От бега я тяжело дышал и в смятении чувств утратил власть над своим телом. Я видел, как отрываются от земли мои ноги с выступающими вперед коленными чашечками, но уже не мог остановиться, ибо помимо своей воли широко размахивал руками, словно плясал на веселой вечеринке, а голова сама собой качалась из стороны в сторону. С решимостью отчаяния я все же искал путь к спасению. Тут я припомнил, что где-то поблизости должна быть река, и тотчас, к великой моей радости, заметил отходившую вбок от дороги узенькую тропинку, которая, повиляв по лугам, и вывела меня вскоре на берег.
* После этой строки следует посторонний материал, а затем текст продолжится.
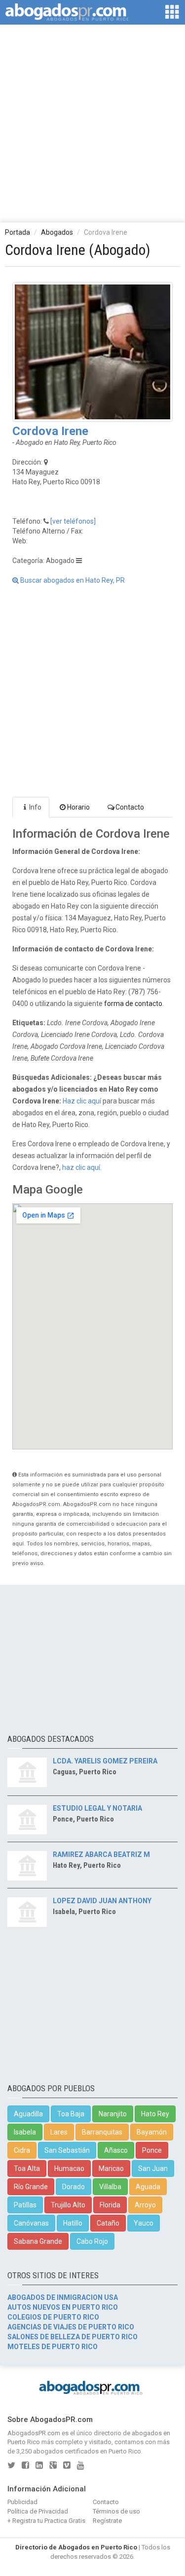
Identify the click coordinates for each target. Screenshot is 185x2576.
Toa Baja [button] (70, 2114)
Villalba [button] (110, 2187)
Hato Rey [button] (155, 2114)
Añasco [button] (116, 2150)
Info (35, 807)
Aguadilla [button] (28, 2114)
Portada (17, 232)
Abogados (57, 232)
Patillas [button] (25, 2205)
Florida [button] (110, 2205)
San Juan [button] (153, 2168)
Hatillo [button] (72, 2223)
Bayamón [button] (152, 2132)
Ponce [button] (152, 2150)
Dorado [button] (73, 2187)
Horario (78, 807)
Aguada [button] (148, 2187)
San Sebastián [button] (67, 2150)
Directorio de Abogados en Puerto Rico (76, 2547)
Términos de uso (116, 2511)
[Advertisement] (92, 123)
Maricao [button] (111, 2168)
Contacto (129, 807)
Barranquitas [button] (102, 2132)
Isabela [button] (25, 2132)
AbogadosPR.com (33, 2433)
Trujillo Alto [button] (68, 2205)
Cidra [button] (22, 2150)
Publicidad (22, 2502)
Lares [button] (59, 2132)
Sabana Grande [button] (38, 2241)
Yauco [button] (143, 2223)
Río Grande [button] (31, 2187)
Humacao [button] (69, 2168)
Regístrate (107, 2520)
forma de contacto (133, 1003)
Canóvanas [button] (31, 2223)
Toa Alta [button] (27, 2168)
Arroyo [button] (145, 2205)
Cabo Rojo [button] (92, 2241)
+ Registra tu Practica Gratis (46, 2520)
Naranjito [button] (113, 2114)
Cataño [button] (108, 2223)
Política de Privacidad (37, 2511)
Река была широкая, сплошь подернутая солнечной рябью. На другом ее берегу тоже простирались луга, сменявшиеся в глубине кустарником, за которым на большом удалении виднелись прозрачные ряды фруктовых деревьев, взбиравшиеся на зеленые холмы.
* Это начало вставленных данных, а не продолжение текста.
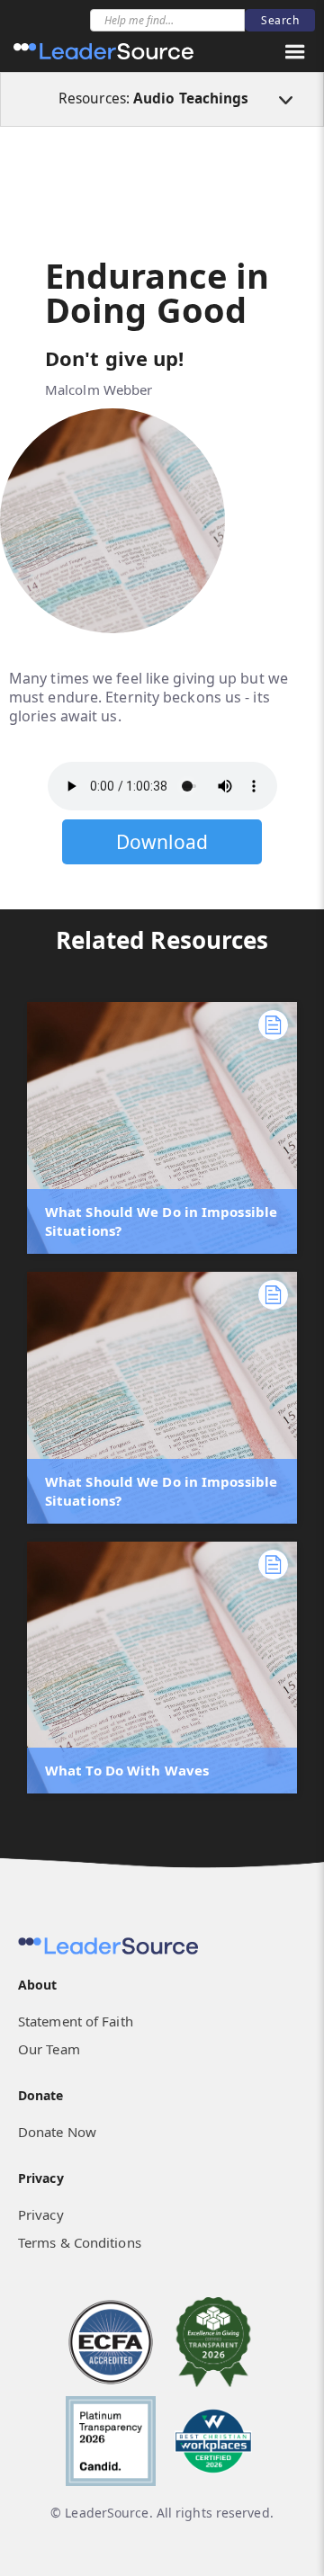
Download (162, 841)
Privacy (41, 2214)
Обрадованный открывшимся мне видом, я улегся на землю, зажав ладонями уши, чтобы не слышать ужасного плача, и подумал, что здесь мне будет покойно. Ибо местность была безлюдна и красива. Чтобы жить тут, не надо много мужества. Здесь тоже не избежать душевных мук, как и в любом другом месте, но не придется совершать вынужденных телодвижений. Здесь это просто не нужно. Ибо здесь нет ничего, кроме гор и большой реки, а у меня еще хватит ума не считать их живыми существами. И если я вечером споткнусь на неровной луговой тропинке, я буду не более одинок, чем гора, с той лишь разницей, что я это буду чувствовать. Но думается, и это скоро пройдет.
Так я рисовал себе свою будущую жизнь и упорно старался забыть былую. При этом я щурился, глядя в небо, окрашенное в необычайно ликующие тона. Я давно уже не видел такого неба и, растрогавшись, стал припоминать те редкие дни, когда оно казалось мне таким же. Потом разжал уши и опустил на траву раскинутые в стороны руки.
И тут услышал далекие глухие рыдания. Поднялся ветер, и тучи сухих листьев, которых я раньше не видел, с шумом взлетели вверх. С фруктовых деревьев вдруг со стуком посыпались на землю незрелые плоды. Из-за горы выплыли тяжелые грозовые тучи. Под встречным ветром вздыбилась и заклокотала речная зыбь.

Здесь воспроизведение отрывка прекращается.